Simplify the radical expression.

$\sqrt{9}$

We’re taking the square root of $9$ , which means we need to figure out what number we have to multiply by itself in order to get $9$ .

If we multiply $3$ by itself, we get $9$ , which means that the square root of $9$ is $3$ . So we can say

$\sqrt{9}=3$

If we’re given a number that $x$ stands for, we want $\sqrt{x}$ to represent only one number - and a number that everyone will agree on. Notice, however, that we can get $9$ not only by multiplying $3$ by itself, but also by multiplying $-3$ by itself:

$(+3)(+3)=9=(-3)(-3)$

Introduction to radicals for Pre-Algebra.jpg — Since roots are the opposite operation of exponents, you can convert between roots and exponents.

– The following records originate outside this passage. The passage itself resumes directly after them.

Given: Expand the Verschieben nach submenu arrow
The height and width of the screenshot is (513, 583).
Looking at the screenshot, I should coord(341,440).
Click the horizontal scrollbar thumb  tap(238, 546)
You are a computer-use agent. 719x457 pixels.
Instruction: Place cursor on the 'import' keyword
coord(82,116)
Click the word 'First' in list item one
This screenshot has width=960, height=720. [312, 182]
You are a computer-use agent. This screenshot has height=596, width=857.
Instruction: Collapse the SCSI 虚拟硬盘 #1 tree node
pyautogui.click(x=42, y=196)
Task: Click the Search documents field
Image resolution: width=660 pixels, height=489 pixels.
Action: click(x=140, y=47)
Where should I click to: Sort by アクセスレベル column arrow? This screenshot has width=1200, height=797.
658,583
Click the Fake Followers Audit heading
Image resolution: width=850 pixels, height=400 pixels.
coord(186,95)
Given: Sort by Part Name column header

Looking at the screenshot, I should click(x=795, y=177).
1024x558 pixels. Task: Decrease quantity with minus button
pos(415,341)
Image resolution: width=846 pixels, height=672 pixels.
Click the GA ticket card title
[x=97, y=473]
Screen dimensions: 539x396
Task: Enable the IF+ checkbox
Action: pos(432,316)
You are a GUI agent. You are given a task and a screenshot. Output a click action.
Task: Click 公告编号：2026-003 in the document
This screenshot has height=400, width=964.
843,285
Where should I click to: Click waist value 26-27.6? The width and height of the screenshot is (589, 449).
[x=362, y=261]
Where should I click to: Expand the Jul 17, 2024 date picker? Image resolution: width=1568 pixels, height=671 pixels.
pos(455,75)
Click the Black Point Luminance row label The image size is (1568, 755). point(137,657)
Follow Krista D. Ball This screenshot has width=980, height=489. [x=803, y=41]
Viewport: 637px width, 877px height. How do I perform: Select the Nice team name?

The way we get around this is that everyone agrees that both $\sqrt9$ and $9^\frac12$ mean the positive number that you can multiply by itself in order to get $9$ :

$\sqrt9=3=9^\frac12$

Also

$\sqrt0=0=0^\frac12$

because $0$ is the only number that when multiplied by itself gives $0$ . Now notice that there is no negative number that when multiplied by itself gives a negative number. (A positive number multiplied by itself is positive, $0$ multiplied by itself is $0$ , and a negative number multiplied by itself is positive.) So $\sqrt{x}$ and $x^\frac12$ are undefined if $x$ is negative.

If $x$ stands for any positive number, there’s one and only one positive number that when multiplied by itself gives $x$ . So $\sqrt{x}$ and $x^\frac12$ are defined, and they represent that “one and only one positive number.”

In later sections, we’ll look at the specific rules we use to handle radical expressions.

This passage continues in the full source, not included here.